はじめに:療法士は社会人マナーがないのか?
「マナーがなっていない」
これは療法士として社会人一年目に上司からよく指摘される言葉の一つです。そこで指摘されるマナーとは、言葉づかいであったり、挨拶の仕方であったり、各状況に応じた所為所作だったり……今ではメールの文章もマナーに入ります。
では、それを学ぶ機会はどこにあるのでしょう?現実的には実社会の中で、指摘されたり、失敗したりしながら、他者のやり方を模倣して学んでいく事が多いのではないでしょうか?それは多くの人間が今までしてきた事です。
ただ、学ぶ機会は多い方が良いですし、事前に学び方を知ることで対応の仕方の幅が広がる事は大切だと思っています。
巷では「療法士は社会人としてのマナーがない」と言われていることもあり、この面はしっかりおさえておく必要があります。
そこで本日より連載としてPOST編集部で「国家試験対策」を担当している理学療法士の野田卓也氏のマナー講座を配信致します。
野田氏は社会人経験を経て理学療法士になったこともあり「若手療法士の社会人としてのマナー」について危機意識を持っており、この連載で自身の経験を元に社会的マナーについて若手や学生を中心とした多くの療法士に知ってほしい点をまとめています。
”当たり前のこと”として社会人マナーができるように、この機会に是非身に付けて下さい。
敬語(尊敬語、謙譲語、丁寧語)とは
まずは言葉の基本からです。なんだが国語の授業のようですが、『基本なくして応用なし』です。面倒くさがらずお付き合いください(笑)
近年、文化庁は「敬語の指針」というのを発表しておりまして、謙譲語と丁寧語をそれぞれ二つに分け、3種類から5種類の提案をされているようです。ただ、若干ややこしくなってしまうので、ここでは従来の3種類でご紹介いたします。
1.尊敬語とは
その人自身や、その人の行動、その人の所有物や、その人がおかれている環境などを高めて表現することにより、その人に対する敬意を表わします。
◆ ◆ ◆ ◆
- 設問の要件:
- a) 療法士のマナーに関する文章を読み、次の問いに答えてください。
(i) 療法士が社会人一年目に上司からよく指摘される言葉は何ですか。
(ii) 野田卓也氏はPOST編集部で何を担当していますか。
(iii) 文化庁が発表したものは何という名前ですか。
- b) 次の各文が療法士のマナーに関する文章の内容と合っているかどうか、はい・いいえで答えてください。判断の根拠となる本文の語句も引用してください。
(i) 敬語は文化庁の提案に沿って5種類で紹介される。
(ii) 野田卓也氏は社会人経験を経て理学療法士になった。
(iii) メールの文章もマナーに含まれる。
- c) 療法士のマナーに関する文章の中から、「では、それを学ぶ機会はどこに」から「る事は大切だと思っています。」までの部分を、「る事は大切だと思っています。」も含めて正確に書き出してください。

- 提供情報:
◆ ◆ ◆ ◆
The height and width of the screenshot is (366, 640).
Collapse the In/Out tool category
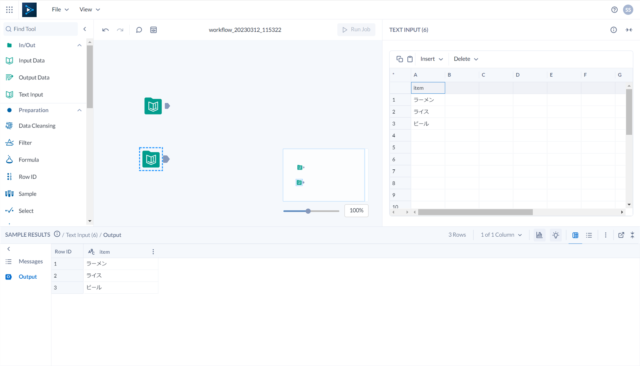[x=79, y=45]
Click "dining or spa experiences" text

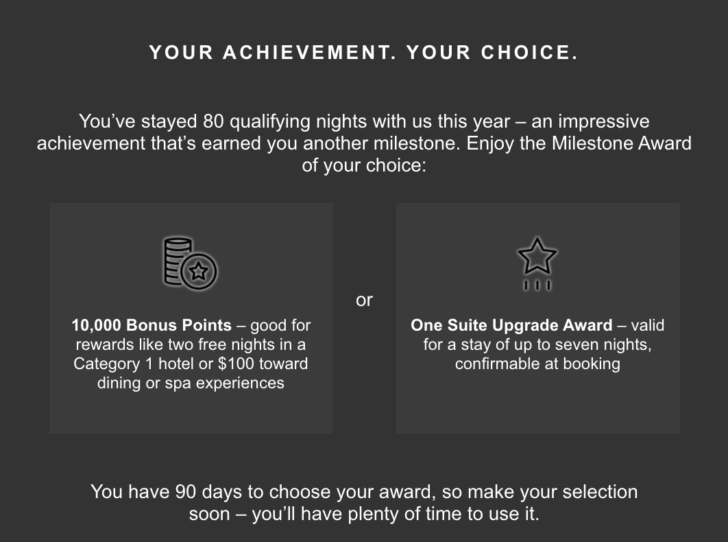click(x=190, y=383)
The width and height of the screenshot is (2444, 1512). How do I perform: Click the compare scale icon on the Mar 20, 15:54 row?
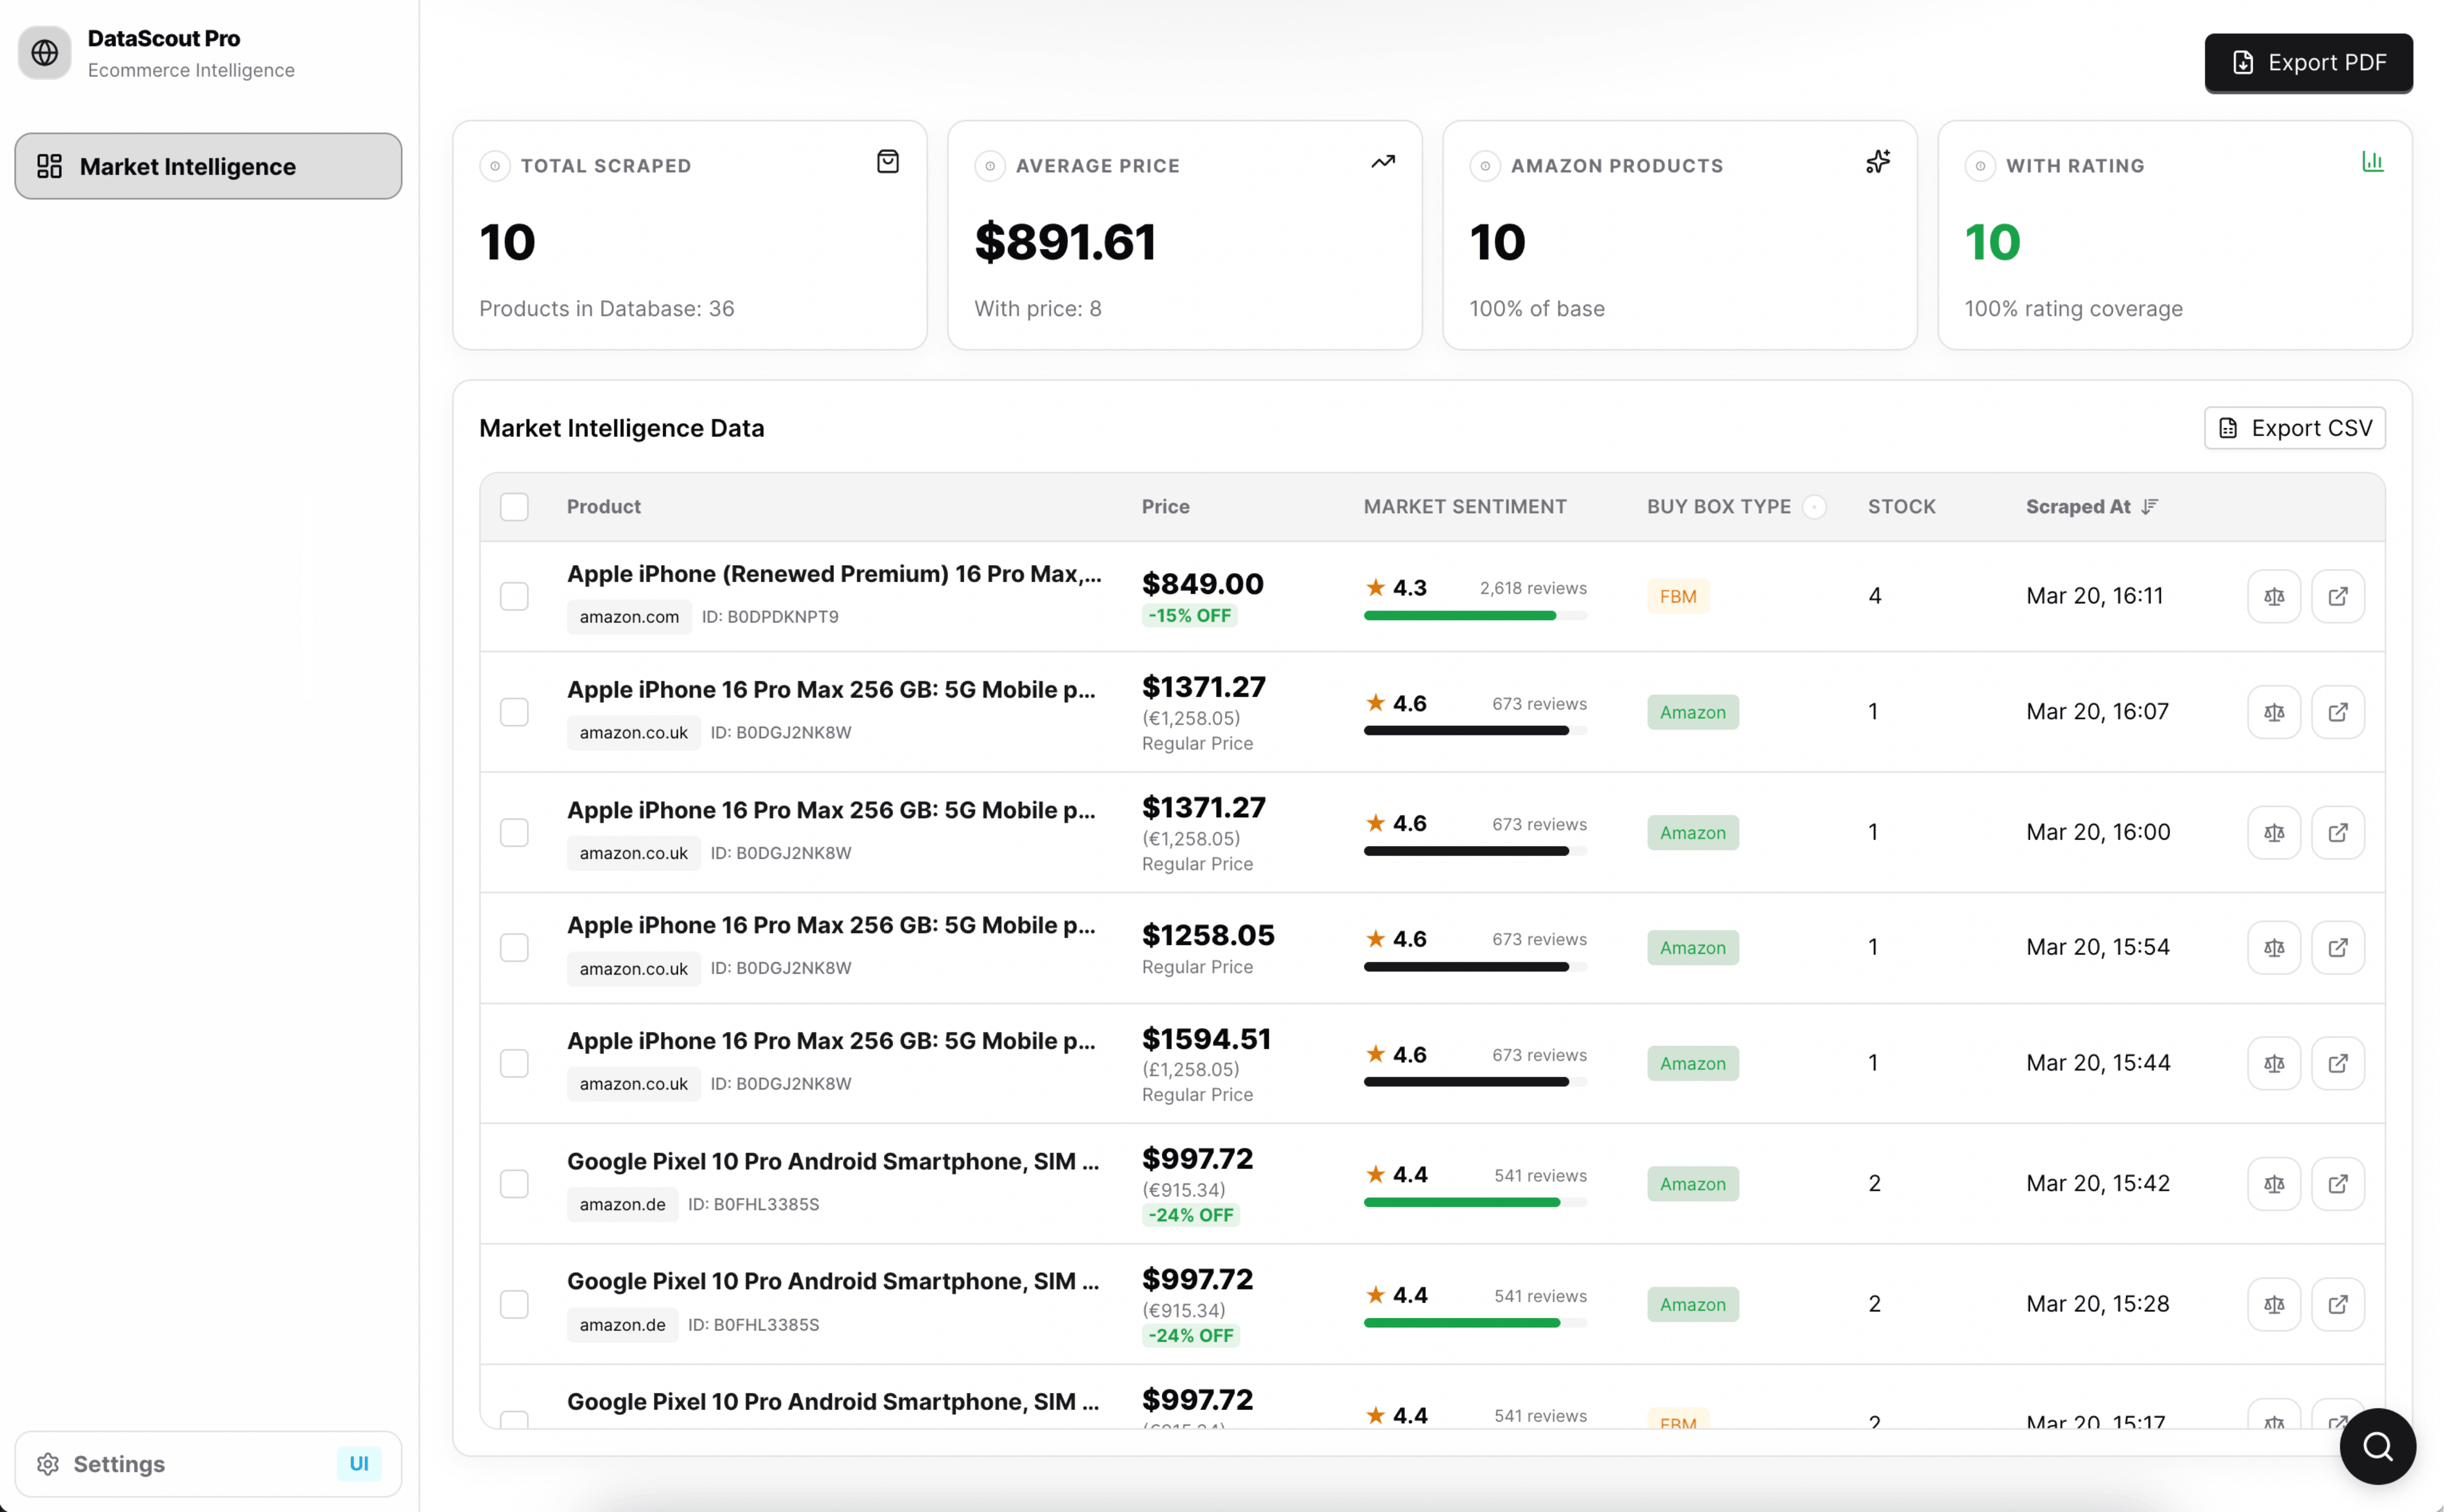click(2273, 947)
◆ ◆ ◆ ◆
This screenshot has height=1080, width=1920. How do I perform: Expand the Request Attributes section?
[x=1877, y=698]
◆ ◆ ◆ ◆
- 設問の解答:
- a)
(i) 「マナーがなっていない」です。
(ii) 「国家試験対策」を担当しています。
(iii) 「敬語の指針」です。

- b)
(i) いいえ。「ここでは従来の3種類でご紹介いたします」とあります。
(ii) はい。「野田氏は社会人経験を経て理学療法士になったこともあり」とあります。
(iii) はい。「今ではメールの文章もマナーに入ります」とあります。

- c)
では、それを学ぶ機会はどこにあるのでしょう?現実的には実社会の中で、指摘されたり、失敗したりしながら、他者のやり方を模倣して学んでいく事が多いのではないでしょうか?それは多くの人間が今までしてきた事です。
ただ、学ぶ機会は多い方が良いですし、事前に学び方を知ることで対応の仕方の幅が広がる事は大切だと思っています。